All Products
Search
Document Center

OpenSearch:Custom text analyzers

Last Updated:Mar 06, 2023

Overview

Analysis is a basic but important feature of search engines. Analysis results directly affect search performance. The meaning of a phrase varies with different business scenarios and contexts. Therefore, the expected analysis results change based on diversified business scenarios. In addition to basic analyzers that apply to all industries, OpenSearch provides industry-specific analyzers, such as the analyzer for text from the E-commerce industry.

To meet diversified business requirements, OpenSearch allows you to create a custom analyzer by using a built-in analyzer and intervention entries. You can select analyzers when you configure index fields for an application. This way, OpenSearch can adjust the process of analysis during indexing and searches to ensure that search results meet your expectations.

Intervention entries

You can manage intervention entries by using the secondary analysis feature.

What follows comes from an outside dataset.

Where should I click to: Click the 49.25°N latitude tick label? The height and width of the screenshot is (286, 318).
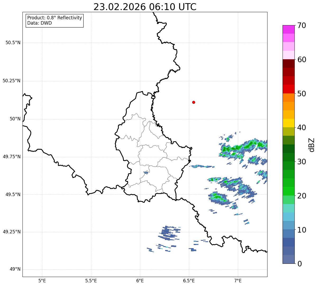pos(12,232)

If you enable secondary analysis, the text in the results of the original custom analyzer is segmented again. If you disable secondary analysis, the results of the original custom analyzer are retained.

For example, the entry is "开放搜索" and the general analyzer for Chinese text is used. The following figure shows the results with secondary analysis enabled.

image

The following figure shows the results with secondary analysis disabled.

image

Usage notes

  • The entries in a custom analyzer are composed of all entries for the specified analyzer type and entries manually added to the analyzer. The manually added entries have a higher priority than the entries for the specified analyzer type.

  • Up to 20 custom analyzers can be created in the new OpenSearch console.

  • A custom analyzer can contain up to 1,000 intervention entries.

  • The key of each entry cannot exceed 10 characters in length, and the value of each entry cannot exceed 32 characters in length. Each character can be a Chinese character or a letter.

  • The key and value of an entry cannot contain uppercase letters, full-width characters, or Chinese punctuation marks.

  • The key and value of an intervention entry for semantic-based analysis must be the same after spaces in the value are removed. Sample entries:

    The key is "不正确的词条", and the value is "错误 的 词条".
    The key is "正确的词条", and the value is "正确 的 词条".

    The first entry is invalid because the key is not the same as the value after spaces are removed.

  • The key of an entry cannot contain spaces. Sample entries:

    The key is "不正确 词条", and the value is "不 正确 词条".
    The key is "正确词条", and the value is "正确 词条".

    The first entry is invalid because the key contains spaces.

  • The key of an entry cannot be part of the value of another entry in the same intervention dictionary. Sample entries:

    The key is "自定义分词器", and the value is "自定义 分词器".
    The key is 分词器.
    The key is 分词.

    The second entry is invalid because its key "分词器" is part of the value of the first entry. The third entry is valid.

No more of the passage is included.